WORK ITEM A :: Write out the part of the software patent discussion that opens with the words containing "I am also not" and closes with "applied to it?".
WORK ITEM B :: In the software patent discussion, what process did the patent in Diamond v. Diehr cover?

TEXT UNDER STUDY ::
□ □ □ □ □ □ □

That said, Title 35 of the United States Code states:
>Whoever invents or discovers any new and useful process, machine, manufacture, or composition of matter, or any new and useful improvement thereof, may obtain a patent therefor, subject to the conditions and requirements of this title.
It is difficult to see how software patents could really fall under this. I don't know of any software patent describing a "process" which is not simply a mathematical algorithm (unpatentable), and they certainly don't describe a machine, manufacture, or composition of matter.
The patent described in Diamond v. Diehr is really not at all what we would today consider a software patent; it's not really similar to the patents on, say, wavelet compression in any sense beyond "there's silicon involved". It was a process of molding synthetic rubber, not pushing bits around.
And therein lies the problem. If you read SW patents they're usually pitched as processes over a computer device. This makes it hard to untangle from any other process that acts over some matter.
With that said maybe we get rid of processes altogether. I'd say get rid of everything except drug patents. But that would require congress to sign off.
The problem is that a computer is itself a mathematical construct. If the patents really wanted to describe a process on a device, they could not use as their "device" a Turing machine, because that is not a physical device in the sense of water sanitization. Whereas water sanitization requires the physical presence of water, a program can exist totally in theory as some bits in Wolfram's 2-state-3-symbol.
That is, unless you believe the mathematical universe hypothesis, but I don't think the Court's job is to decide whether the Universe exists!
I am also not a lawyer, nor formally educated in the field of law. I do know a bit about theoretical CS, though.
But with things such as DNA computers and nanotechnology, could one argue that the universe is a computer? Can everything just be described as a construction of objects in the real world with stimuli applied to it?
To me it just feels like a really slippery slope. Just say "medical drugs" and leave it at that.
A particular computer is not a mathematical construct. The concept of a computer, however, is a mathematical construct; there are no physical characteristics necessary to identify something as a "computer" for the purposes of e.g. arithmetic coding. I could perform arithmetic coding with nothing but a pen and an extremely large amount of paper.
BUT a pen and paper. A patent wouldn't be just the algorithm, but also a writing device and paper.
Everything is a theoretical until you do it in practice. You can't patent a cool 3D rendering algorithm. But you can patent a device that uses it and renders the output to a computer screen. This is how patents are written.

□ □ □ □ □ □ □

DATA UNDER STUDY ::
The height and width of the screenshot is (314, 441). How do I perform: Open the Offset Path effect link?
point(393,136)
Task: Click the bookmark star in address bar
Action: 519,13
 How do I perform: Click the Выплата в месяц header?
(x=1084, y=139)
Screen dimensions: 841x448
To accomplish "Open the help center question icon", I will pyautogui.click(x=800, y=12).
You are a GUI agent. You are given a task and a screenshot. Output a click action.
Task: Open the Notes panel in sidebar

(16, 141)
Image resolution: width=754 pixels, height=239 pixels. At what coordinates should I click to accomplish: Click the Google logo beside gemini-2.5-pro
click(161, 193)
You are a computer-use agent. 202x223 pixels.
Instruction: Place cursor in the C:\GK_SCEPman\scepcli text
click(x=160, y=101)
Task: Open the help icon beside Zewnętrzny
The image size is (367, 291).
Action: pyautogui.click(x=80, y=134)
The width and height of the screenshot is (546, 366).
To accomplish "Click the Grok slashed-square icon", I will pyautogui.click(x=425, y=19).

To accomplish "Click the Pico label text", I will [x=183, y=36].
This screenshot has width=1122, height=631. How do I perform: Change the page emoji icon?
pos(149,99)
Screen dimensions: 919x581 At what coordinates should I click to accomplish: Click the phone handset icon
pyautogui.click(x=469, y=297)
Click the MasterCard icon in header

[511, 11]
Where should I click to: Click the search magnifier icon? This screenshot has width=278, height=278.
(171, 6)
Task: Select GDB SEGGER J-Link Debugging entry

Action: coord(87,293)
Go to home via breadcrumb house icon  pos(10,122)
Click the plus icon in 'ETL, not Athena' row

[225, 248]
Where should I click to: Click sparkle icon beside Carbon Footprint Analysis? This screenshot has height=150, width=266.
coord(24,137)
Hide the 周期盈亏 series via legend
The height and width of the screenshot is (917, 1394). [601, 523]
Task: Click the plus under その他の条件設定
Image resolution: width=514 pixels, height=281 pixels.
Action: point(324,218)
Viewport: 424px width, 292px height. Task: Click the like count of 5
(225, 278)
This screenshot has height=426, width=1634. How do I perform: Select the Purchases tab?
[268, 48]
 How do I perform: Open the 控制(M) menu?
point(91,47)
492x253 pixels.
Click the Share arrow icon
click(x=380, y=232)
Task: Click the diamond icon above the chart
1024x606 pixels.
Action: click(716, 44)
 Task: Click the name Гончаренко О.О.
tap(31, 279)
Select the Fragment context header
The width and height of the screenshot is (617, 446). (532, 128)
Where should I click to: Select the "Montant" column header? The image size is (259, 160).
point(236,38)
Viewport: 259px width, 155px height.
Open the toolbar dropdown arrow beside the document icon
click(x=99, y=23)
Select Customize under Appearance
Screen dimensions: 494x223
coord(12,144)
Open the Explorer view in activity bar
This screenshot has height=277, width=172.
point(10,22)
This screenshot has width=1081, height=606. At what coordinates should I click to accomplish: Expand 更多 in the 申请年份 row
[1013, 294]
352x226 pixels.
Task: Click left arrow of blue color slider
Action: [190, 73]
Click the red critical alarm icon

□ □ □ □ □ □ □

TASK OUTPUT A ::
I am also not a lawyer, nor formally educated in the field of law. I do know a bit about theoretical CS, though.
But with things such as DNA computers and nanotechnology, could one argue that the universe is a computer? Can everything just be described as a construction of objects in the real world with stimuli applied to it?

TASK OUTPUT B :: A process of molding synthetic rubber.